### About this exercise
The data below contains pictures, which are to be skipped; the lines starting at the line with "Where should I" and ending at the line with "You are a computer-use agent. The" are to be output exactly, both ends included.
*** Data records ***
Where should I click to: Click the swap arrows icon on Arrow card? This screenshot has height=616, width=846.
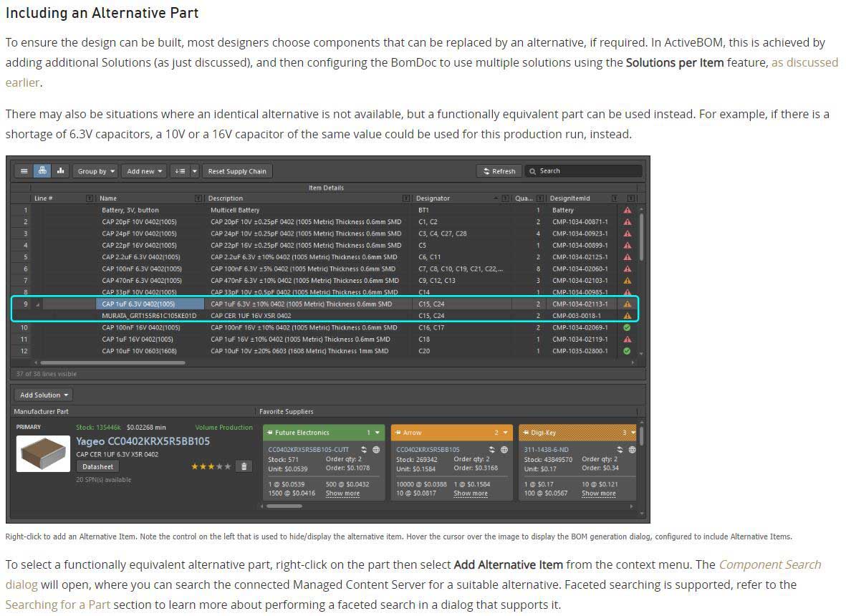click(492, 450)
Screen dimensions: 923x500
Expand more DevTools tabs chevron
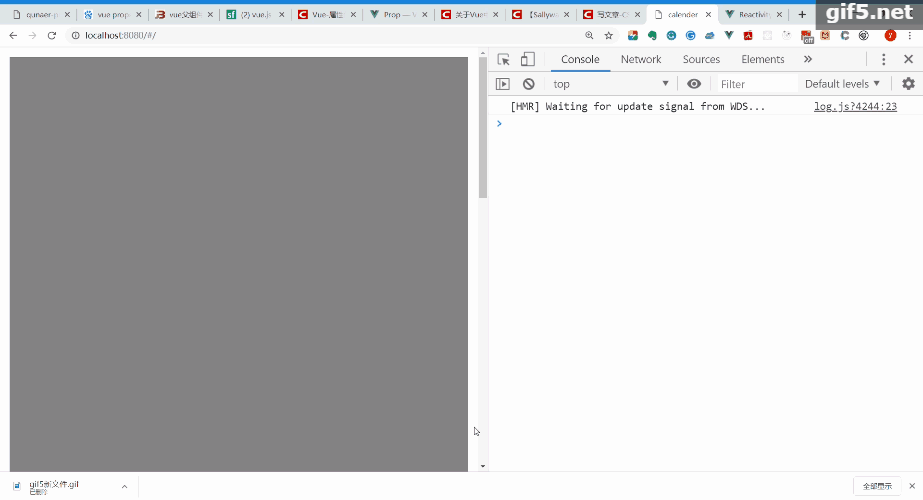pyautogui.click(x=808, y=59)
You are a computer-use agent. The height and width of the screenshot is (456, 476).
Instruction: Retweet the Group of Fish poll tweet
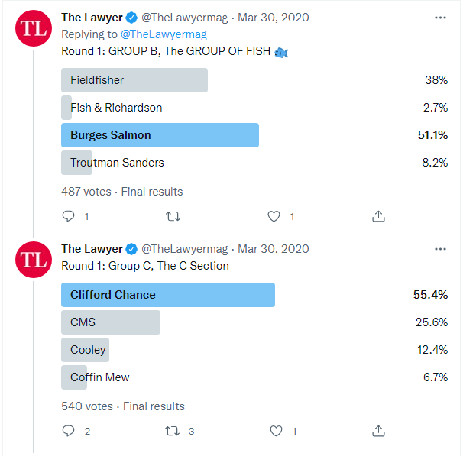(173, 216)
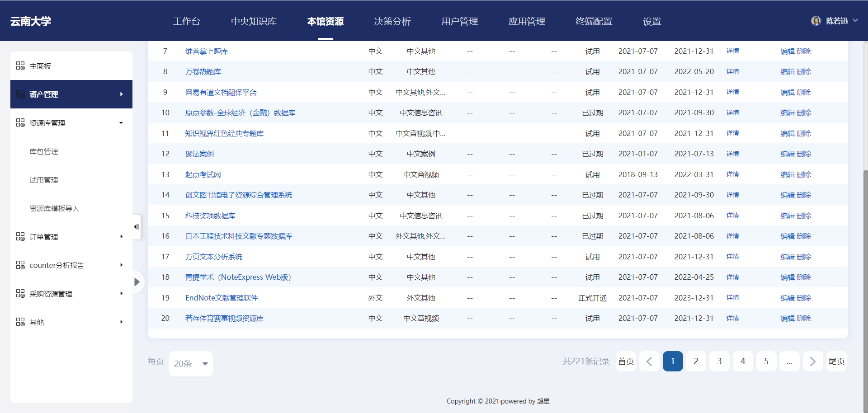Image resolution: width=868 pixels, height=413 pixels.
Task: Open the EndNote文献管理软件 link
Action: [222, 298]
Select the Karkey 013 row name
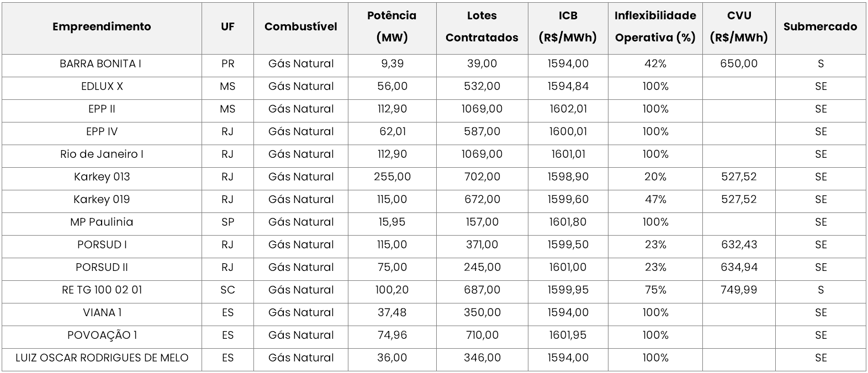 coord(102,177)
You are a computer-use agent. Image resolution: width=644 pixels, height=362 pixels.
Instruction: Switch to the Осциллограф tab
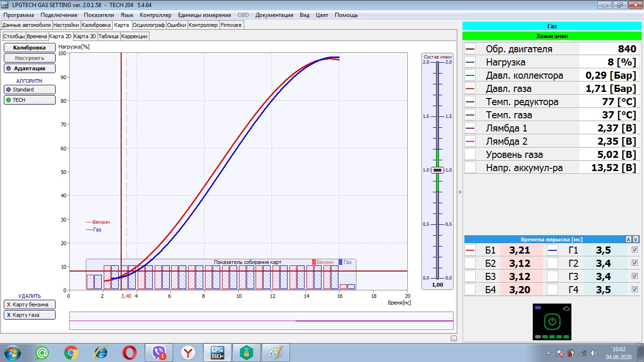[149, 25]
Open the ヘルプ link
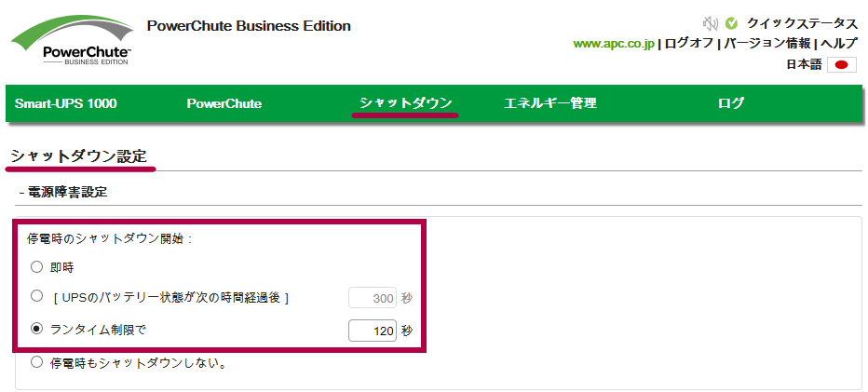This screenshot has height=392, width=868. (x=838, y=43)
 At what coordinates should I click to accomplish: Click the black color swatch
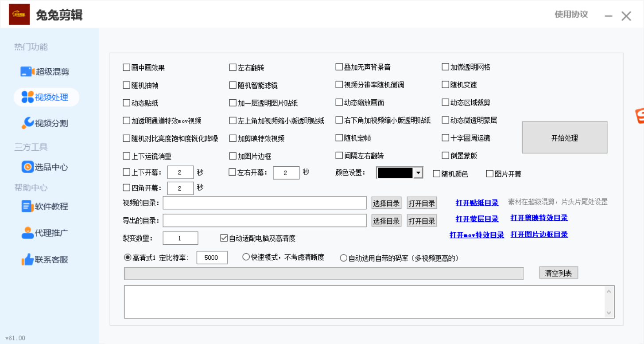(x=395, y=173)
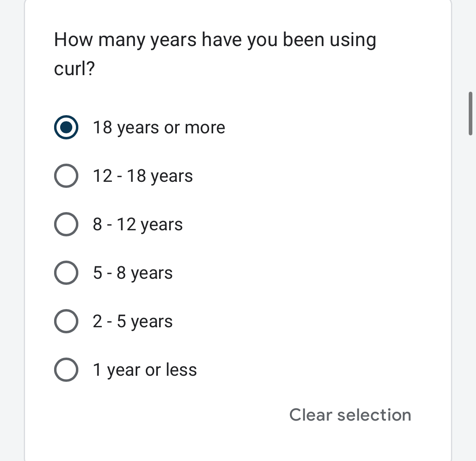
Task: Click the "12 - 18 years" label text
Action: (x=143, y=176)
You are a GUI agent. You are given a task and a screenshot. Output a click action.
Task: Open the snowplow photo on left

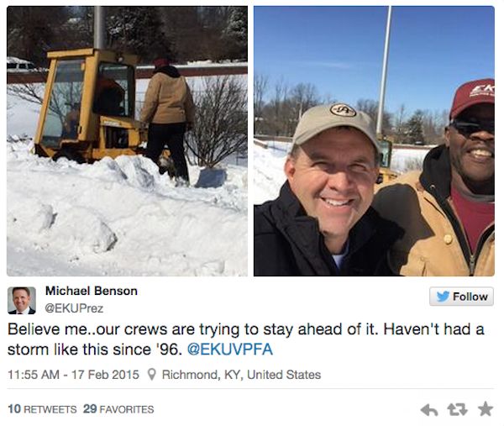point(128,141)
***
*** Data records ***
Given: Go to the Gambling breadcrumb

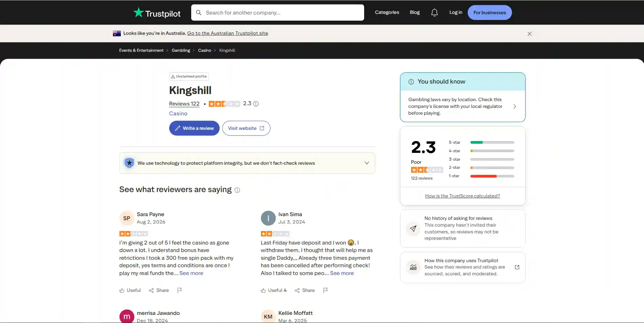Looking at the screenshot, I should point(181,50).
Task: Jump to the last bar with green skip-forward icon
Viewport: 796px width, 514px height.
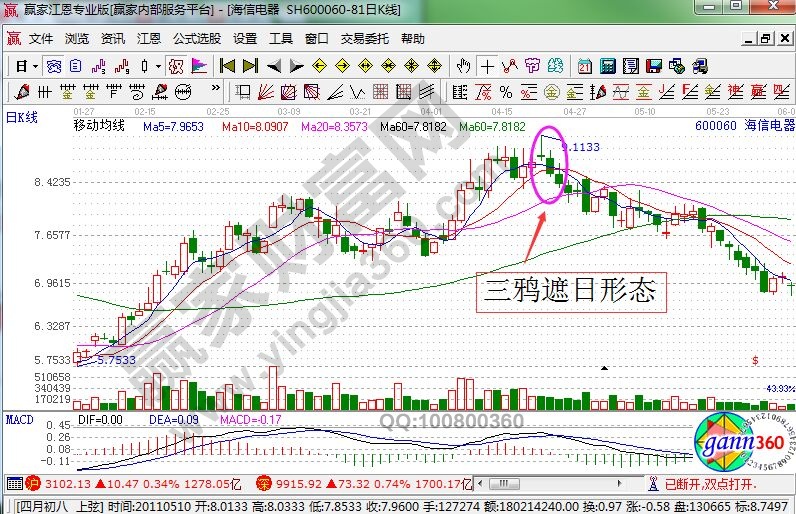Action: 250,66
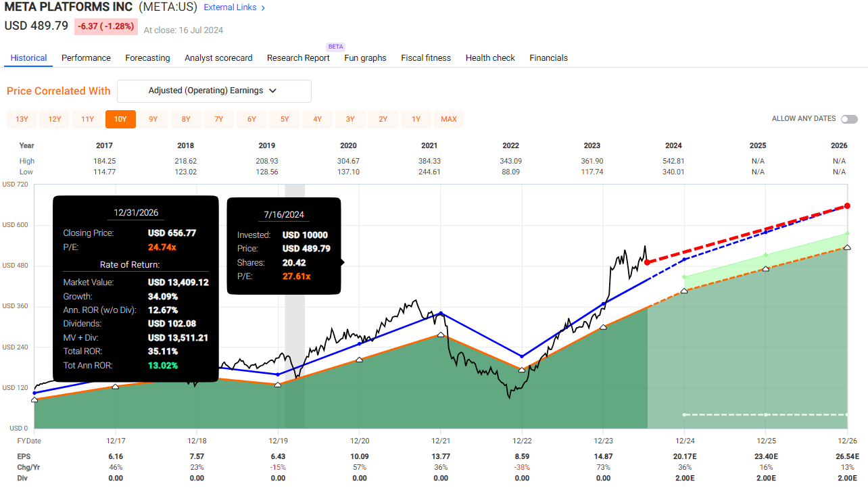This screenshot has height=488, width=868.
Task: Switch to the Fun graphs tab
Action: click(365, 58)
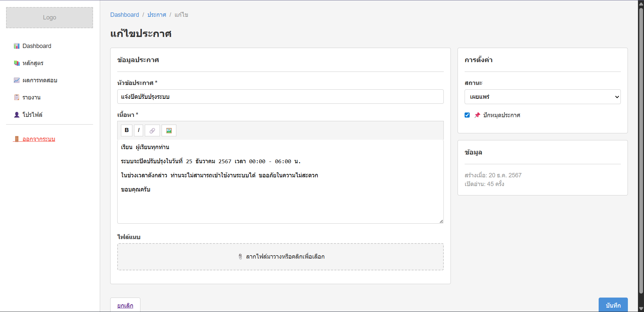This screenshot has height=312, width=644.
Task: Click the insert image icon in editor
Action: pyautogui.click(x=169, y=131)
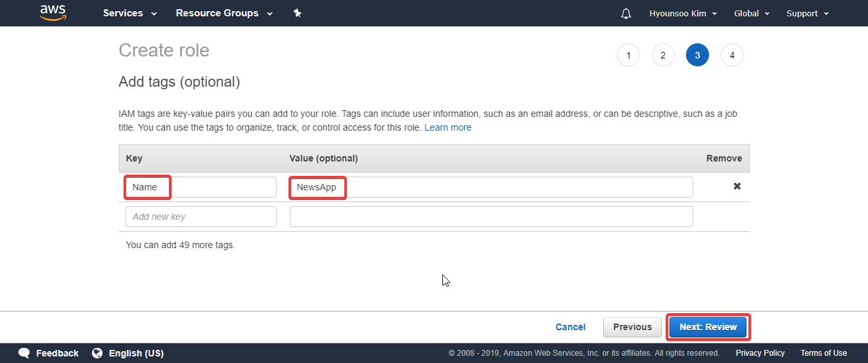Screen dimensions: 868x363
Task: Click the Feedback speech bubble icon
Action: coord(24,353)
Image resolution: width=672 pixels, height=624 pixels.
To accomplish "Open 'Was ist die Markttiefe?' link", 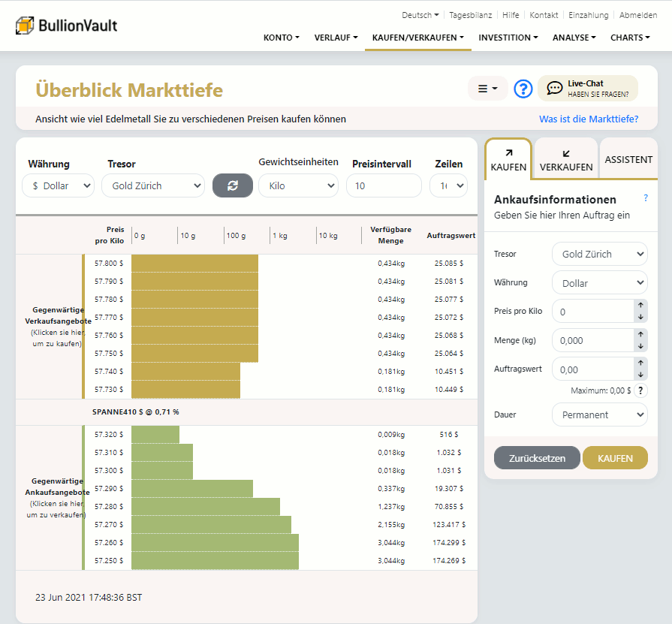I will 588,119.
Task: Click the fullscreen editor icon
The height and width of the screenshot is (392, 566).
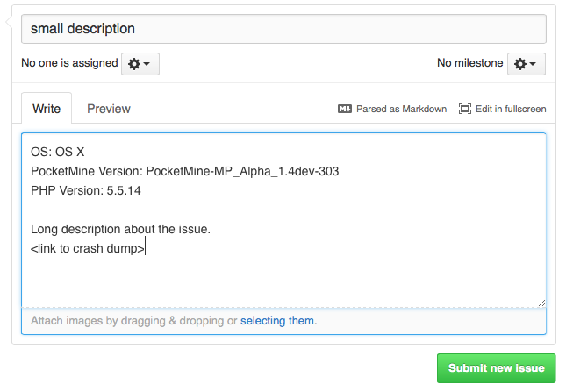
***
*** Data records ***
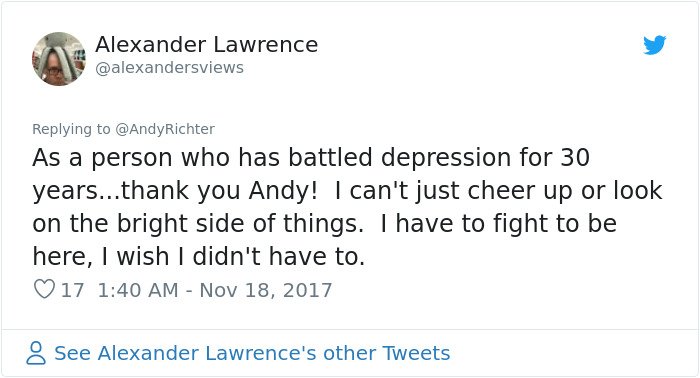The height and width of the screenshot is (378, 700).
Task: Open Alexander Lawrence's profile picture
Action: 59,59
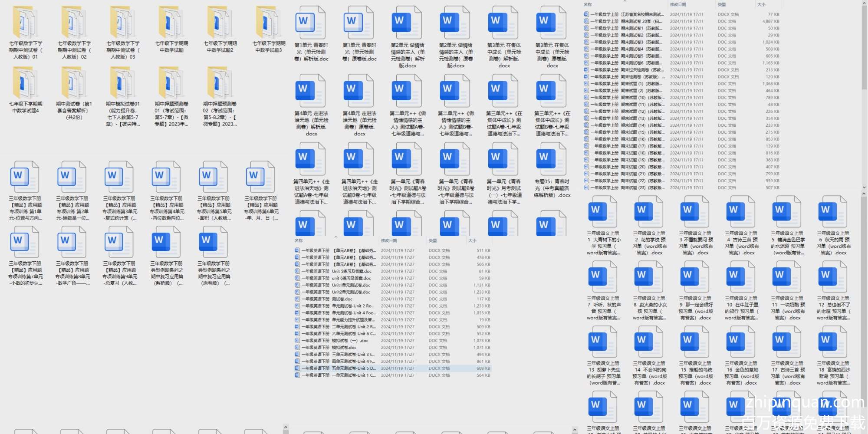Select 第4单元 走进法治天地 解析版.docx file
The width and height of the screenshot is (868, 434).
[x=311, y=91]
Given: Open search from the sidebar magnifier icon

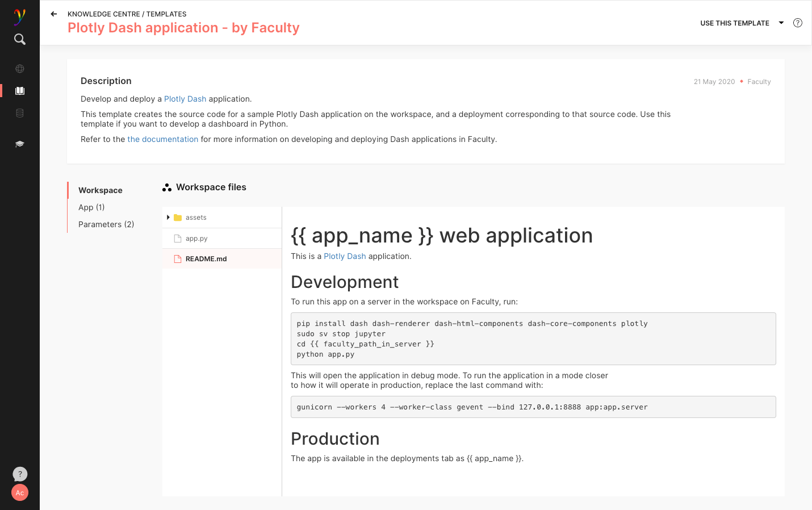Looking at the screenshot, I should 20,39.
***
### Task solution
Where should I click to: Click the swap arrows icon on Arrow card? This screenshot has height=616, width=846.
click(492, 450)
Screen dimensions: 923x500
Expand more DevTools tabs chevron
pyautogui.click(x=808, y=59)
You are a computer-use agent. The height and width of the screenshot is (456, 476).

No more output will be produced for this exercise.